> [What is being asked]:
Only the records, repeated exactly, should make up the response.

> [Data for analysis]:
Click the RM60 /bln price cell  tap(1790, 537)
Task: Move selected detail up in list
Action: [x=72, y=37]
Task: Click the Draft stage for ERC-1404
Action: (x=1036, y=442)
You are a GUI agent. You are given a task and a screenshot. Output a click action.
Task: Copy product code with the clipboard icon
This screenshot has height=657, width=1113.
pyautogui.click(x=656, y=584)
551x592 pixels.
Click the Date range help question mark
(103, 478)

> [Result of the exercise]:
Click the RM60 /bln price cell  tap(1790, 537)
Task: Move selected detail up in list
Action: [x=72, y=37]
Task: Click the Draft stage for ERC-1404
Action: (x=1036, y=442)
You are a GUI agent. You are given a task and a screenshot. Output a click action.
Task: Copy product code with the clipboard icon
This screenshot has height=657, width=1113.
pyautogui.click(x=656, y=584)
551x592 pixels.
Click the Date range help question mark
(103, 478)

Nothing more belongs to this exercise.